→ **WORK REQUEST 1**: Translate this sentence from the book review into Spanish: "Maizy, who hasn’t seen Oma and Opa since she was 8, puzzles over mysteries during their stay."
→ **WORK REQUEST 2**: Which themes does the book review say the writing weaves together? List them all.
→ **WORK REQUEST 3**: Transcribe the part of the book review that begins at the words "Awards & Accolades" and ends after "small Midwestern town.".

→ **PASSAGE SHOWN**:
╔══

A moving, engrossing story of a girl’s transformative change and strengthened sense of belonging.

Awards & Accolades

Our Verdict

  • Our Verdict
  • GET IT


  • Newbery Honor


  • National Book Award Finalist

A Chinese American tween learns that what’s on the inside matters most during a summer living with her grandparents in their small Midwestern town.

When her grandfather falls ill, 11-year-old Maizy and her food stylist mother leave their home in Los Angeles to spend the summer with her grandparents in Last Chance, Minnesota. Maizy, who hasn’t seen Oma and Opa since she was 8, puzzles over mysteries during their stay. Mom and Oma don’t get along; a wall of the Golden Palace, the family’s Chinese restaurant, is covered in old photos; and someone is targeting the restaurant with racist attacks. As Maizy searches for answers while helping to care for Opa, battling homesickness, and making a new friend, she learns that people aren’t always as they seem on the outside. She learns about Lucky Chen, her great-great-grandfather, who immigrated to the U.S. from China in the 1860s, and the impact of his story on her family today, which in turn leads her to help others uncover their own families’ secrets. The pace is lively and the writing strong, seamlessly weaving together themes of belonging, racism, and anti-immigration sentiment. Each member of the large cast of characters from multiple times and locations is vividly portrayed, and a variety of subplots—that might be confusing in less skilled hands—keeps reader interest high.

╚══

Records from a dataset
╔══

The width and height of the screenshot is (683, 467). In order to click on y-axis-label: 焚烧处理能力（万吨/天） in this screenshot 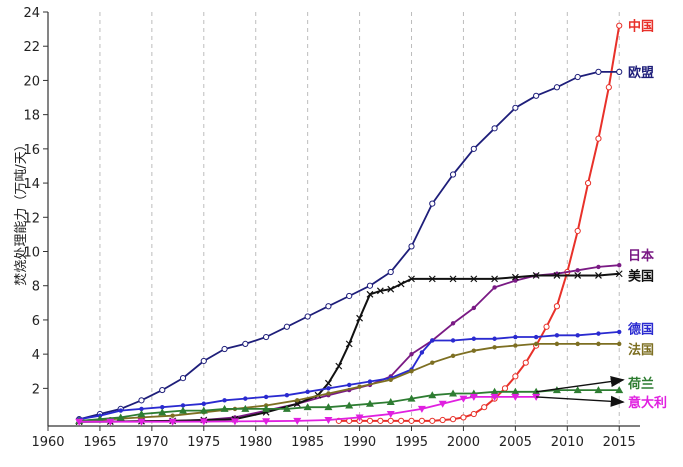, I will do `click(22, 212)`.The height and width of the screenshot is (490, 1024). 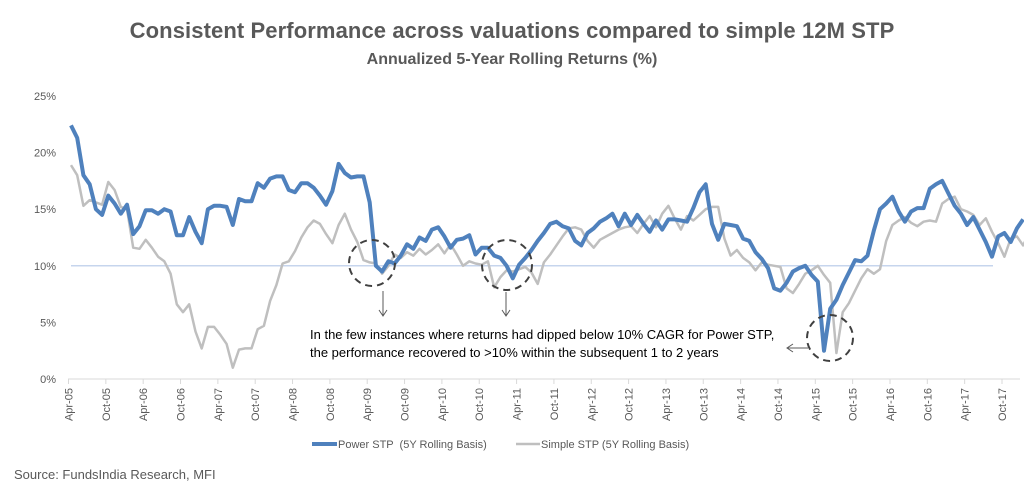 What do you see at coordinates (480, 404) in the screenshot?
I see `x-tick-label: Oct-10` at bounding box center [480, 404].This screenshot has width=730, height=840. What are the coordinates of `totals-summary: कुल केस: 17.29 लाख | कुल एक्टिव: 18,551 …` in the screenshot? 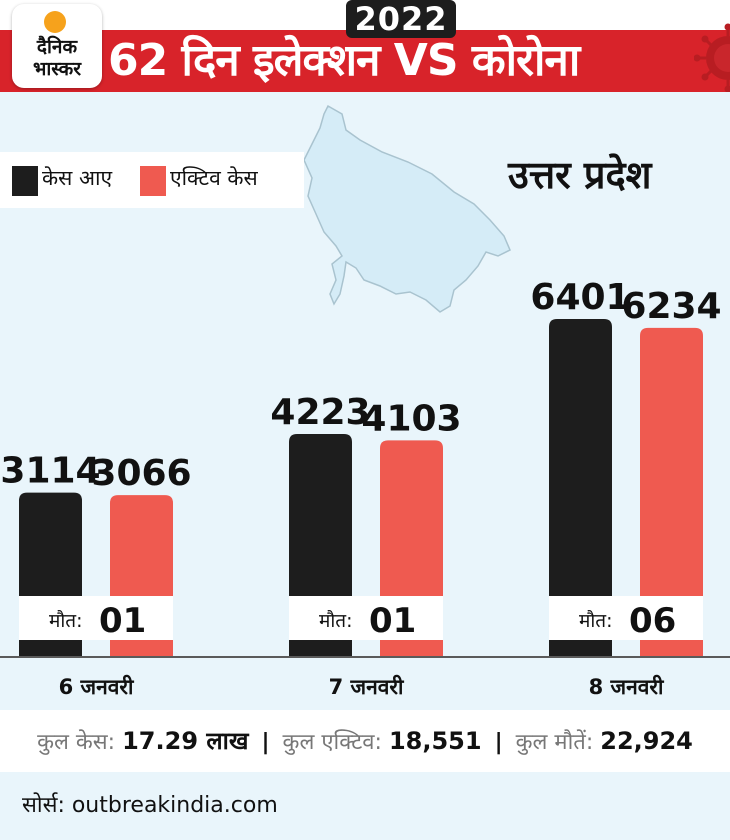 It's located at (365, 741).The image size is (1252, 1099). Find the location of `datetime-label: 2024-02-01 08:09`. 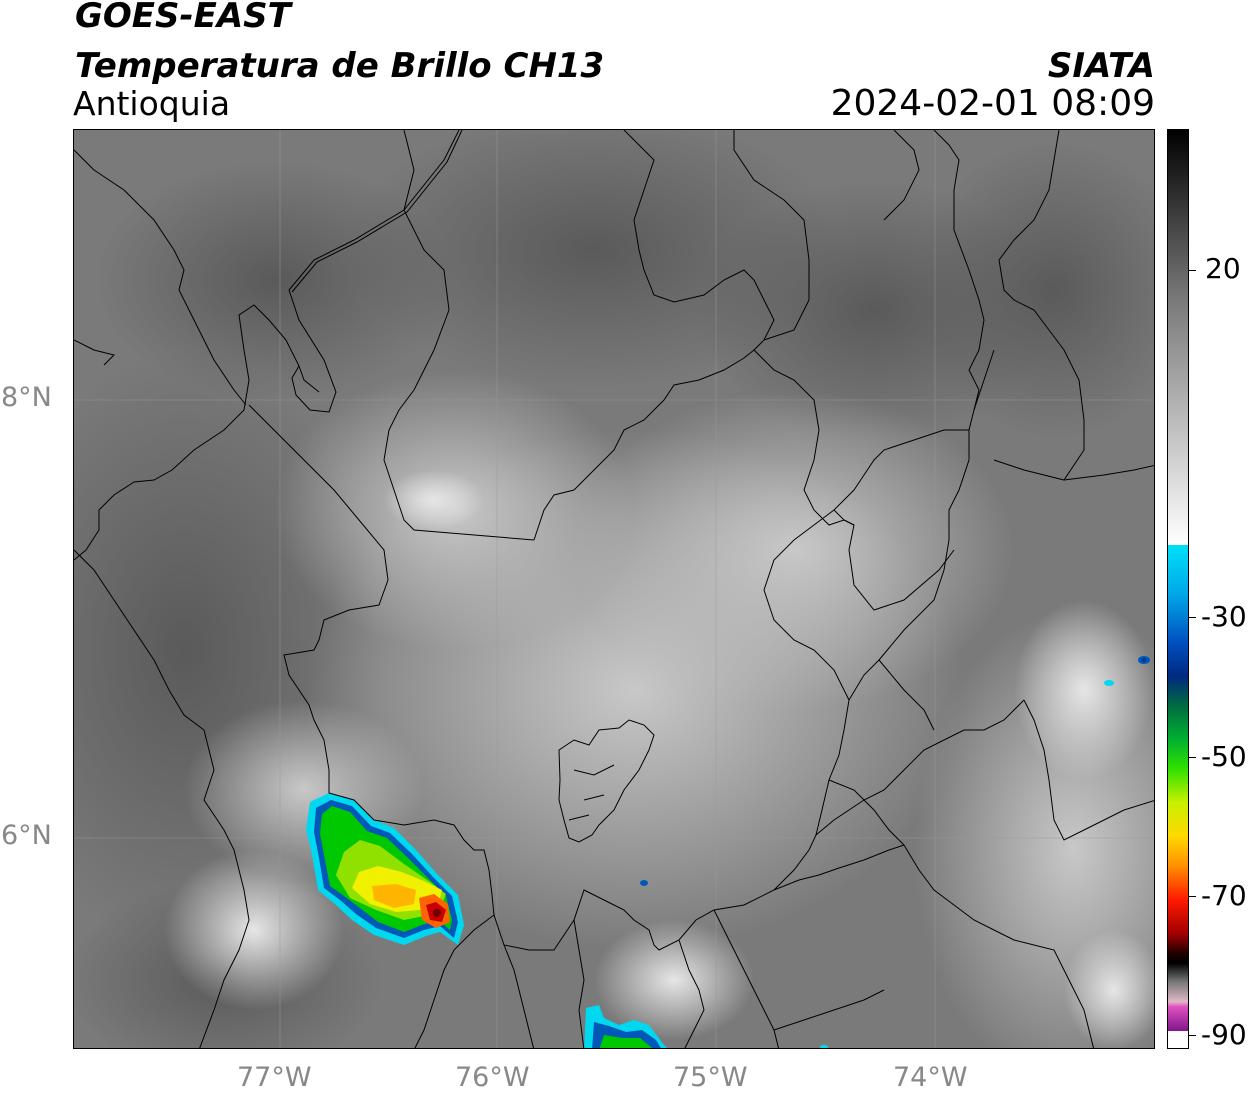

╚══

→ **TASK OUTPUT 1**: Maizy, que no ha visto a Oma y Opa desde que tenía 8 años, intenta descifrar varios misterios durante su estadía.

→ **TASK OUTPUT 2**:
- belonging
- racism
- anti-immigration sentiment

→ **TASK OUTPUT 3**:
Awards & Accolades

Our Verdict

  • Our Verdict
  • GET IT


  • Newbery Honor


  • National Book Award Finalist

A Chinese American tween learns that what’s on the inside matters most during a summer living with her grandparents in their small Midwestern town.